Do outro lado há um outro militar, seu superior, muito parecido com um misto de Rambo com o boneco Max Stell, que deseja a todo custo conquistar as reservas minerais que são habitadas pelos nativos do planeta. Este faz uma proposta ao militar deficiente para trazer o maior número de informações sobre o local e acabar dessa maneira com os nativos. Nesse meio tempo o avatar do militar começa a envolver com os nativos e a ter o mesmo sentimento de amor à natureza, suas ligações com ela e o seu senso de preservação, o que faz ele a não ficar do lado dos terrestres.

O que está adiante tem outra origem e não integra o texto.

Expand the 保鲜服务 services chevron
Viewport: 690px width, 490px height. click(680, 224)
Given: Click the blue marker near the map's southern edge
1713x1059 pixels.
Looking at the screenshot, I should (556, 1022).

Em meio a isso tudo, apesar da mesmice da trama onde o personagem tirano se redime e fica do lado dos oprimidos, o curioso é que por se tratar de um filme atual e futurista o velho problema que vemos acontecer durante toda a nossa história ainda acontece, como a invasão de territórios já habitados, o não respeito às diferenças, a intolerância e a não aceitação daqueles que são diferentes devido ao interesse de enriquecimento. Dessa vez ele é fora da Terra, provavelmente pelo fato de não mais haver onde explorar e a quem dominar, mas independente do local os acontecimentos são os mesmo; o massacre é o mesmo.
O que fez o roteirista e o diretor desse filme foi mudar de tempo algo que não é novidade, tirou o problema do passado e do presente e o mandou para o futuro e para um local distante. Quanto a mentira de que alguém pode pensar no outro e que os que são molestados podem inverterem o jogo foi mantida, talvez para mascarar essa tendência ambiciosa e preconceituosa, tão presente e característica no povo que realizou o filme.